Environment:Mlfoundations Open flamingo WebDataset Training Dependencies
| Knowledge Sources | |
|---|---|
| Domains | Infrastructure, Data_Loading |
| Last Updated | 2026-02-08 03:30 GMT |
Overview
Training-specific dependencies including WebDataset for tar-based streaming data loading, braceexpand for shard path expansion, scipy for Hungarian matching, and wandb for experiment logging.
Description
This environment extends the base OpenFlamingo dependencies with training-specific packages. WebDataset provides high-performance streaming data loading from tar archives, essential for LAION and MMC4 datasets that contain millions of image-text pairs. Braceexpand handles shell-style brace expansion for shard paths (e.g., `shard-{0000..0999}.tar`). SciPy provides the Hungarian algorithm (`linear_sum_assignment`) used for optimal image-sentence matching in MMC4 data. Weights & Biases (wandb) handles experiment tracking and optional checkpoint uploading.
Usage
Use this environment for all Distributed Training and Data Preparation workflows. It is required for loading LAION and MMC4 datasets via WebDataset pipelines, converting MMC4 archives to WebDataset format, and logging training metrics.
System Requirements
| Category | Requirement | Notes |
|---|---|---|
| Disk | High IOPS storage | WebDataset reads from tar files; SSD recommended for training |
| Network | S3 access (optional) | LAION shards can be streamed from S3 via `pipe:aws s3 cp` |
Dependencies
Python Packages
- `webdataset`
- `braceexpand`
- `torchvision`
- `scipy` (for `linear_sum_assignment` in MMC4 preprocessing)
- `wandb`
- `tqdm`
Credentials
The following environment variables may be needed:
- `WANDB_API_KEY`: Weights & Biases API key for experiment logging (when `--report_to_wandb` is set)
- `AWS_ACCESS_KEY_ID`: For S3-hosted LAION shards (when shard paths start with `s3`)

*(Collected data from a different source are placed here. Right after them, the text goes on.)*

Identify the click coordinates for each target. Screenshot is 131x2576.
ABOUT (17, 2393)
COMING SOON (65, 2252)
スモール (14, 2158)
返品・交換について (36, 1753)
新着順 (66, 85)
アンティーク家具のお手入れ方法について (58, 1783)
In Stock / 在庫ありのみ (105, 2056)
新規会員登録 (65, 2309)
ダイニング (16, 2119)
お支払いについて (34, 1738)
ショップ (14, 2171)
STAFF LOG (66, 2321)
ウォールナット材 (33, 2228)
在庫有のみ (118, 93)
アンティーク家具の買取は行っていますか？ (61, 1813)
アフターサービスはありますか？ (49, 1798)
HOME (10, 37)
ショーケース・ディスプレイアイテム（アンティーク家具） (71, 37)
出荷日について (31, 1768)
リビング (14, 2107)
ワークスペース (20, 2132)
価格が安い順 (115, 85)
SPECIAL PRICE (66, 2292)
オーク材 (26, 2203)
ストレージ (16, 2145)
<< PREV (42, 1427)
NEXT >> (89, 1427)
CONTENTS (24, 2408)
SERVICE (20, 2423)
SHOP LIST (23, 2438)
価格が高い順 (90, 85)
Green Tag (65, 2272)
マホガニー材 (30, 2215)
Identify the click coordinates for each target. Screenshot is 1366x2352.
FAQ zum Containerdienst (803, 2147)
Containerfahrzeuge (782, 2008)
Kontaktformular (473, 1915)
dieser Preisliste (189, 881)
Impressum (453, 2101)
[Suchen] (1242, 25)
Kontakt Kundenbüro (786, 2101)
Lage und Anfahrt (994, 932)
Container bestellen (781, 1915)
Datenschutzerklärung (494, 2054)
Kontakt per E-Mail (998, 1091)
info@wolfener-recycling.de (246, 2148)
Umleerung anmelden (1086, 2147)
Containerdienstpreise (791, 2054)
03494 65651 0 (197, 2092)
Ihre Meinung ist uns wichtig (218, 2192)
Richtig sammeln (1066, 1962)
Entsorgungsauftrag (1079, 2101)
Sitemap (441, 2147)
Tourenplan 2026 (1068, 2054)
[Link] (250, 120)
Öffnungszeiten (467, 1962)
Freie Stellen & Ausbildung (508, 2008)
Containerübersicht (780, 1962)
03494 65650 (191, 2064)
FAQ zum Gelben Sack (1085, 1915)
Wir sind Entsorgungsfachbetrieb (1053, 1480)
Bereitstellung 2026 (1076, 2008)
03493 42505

- `AWS_SECRET_ACCESS_KEY`: For S3-hosted LAION shards
Quick Install
# Install training extras via setup.py
pip install -e ".[training]"
# Or install manually
pip install webdataset braceexpand torchvision scipy wandb tqdm
# Or from requirements file
pip install -r requirements-training.txt
Code Evidence
Training extras from `setup.py:29-35`:
TRAINING = [
"wandb",
"torchvision",
"braceexpand",
"webdataset",
"tqdm",
]
S3 shard streaming from `open_flamingo/train/train.py:222-226`:
if args.laion_shards.startswith("s3"):
args.laion_shards = f"pipe:aws s3 cp {args.laion_shards} -"
if args.mmc4_shards.startswith("s3"):
args.mmc4_shards = f"pipe:aws s3 cp {args.mmc4_shards} -"
Hungarian algorithm import from `open_flamingo/train/data.py:17`:
from scipy.optimize import linear_sum_assignment
WebDataset pipeline construction from `open_flamingo/train/data.py:321-338`:
pipeline.extend([
tarfile_to_samples_nothrow,
wds.shuffle(
bufsize=_SAMPLE_SHUFFLE_SIZE,
initial=_SAMPLE_SHUFFLE_INITIAL,
),
])
pipeline.extend([
wds.to_tuple("json", handler=log_and_continue),
wds.map(preprocess_fn, handler=log_and_continue),
wds.batched(args.batch_size_mmc4, partial=False),
])
Common Errors
| Error Message | Cause | Solution |
|---|---|---|
| `number of shards must be >= total workers` | Too few WebDataset shards for the number of workers | Increase shard count or decrease `--workers * --world_size` |
| `number of samples per epoch must be equal for mmc4 and laion` | Mismatched `train_num_samples` / `batch_size` ratios | Ensure `train_num_samples_laion // batch_size_laion == train_num_samples_mmc4 // batch_size_mmc4` |
| `save_checkpoints_to_wandb requires report_to_wandb` | Trying to save checkpoints to wandb without enabling wandb | Add `--report_to_wandb` flag |
| `RuntimeError: Currently, number of dataset samples must be specified` | Missing `--train_num_samples_*` args | Pass `--train_num_samples_mmc4` and `--train_num_samples_laion` |
Compatibility Notes
- S3 streaming: LAION shards can be read directly from S3 using `pipe:aws s3 cp`. Requires AWS CLI and credentials.
- Braceexpand: Shard paths use shell-style brace expansion (e.g., `shard-{0000..0999}.tar`).
- MMC4 conversion: The `convert_mmc4_to_wds.py` script requires raw MMC4 ZIP archives and pre-downloaded images.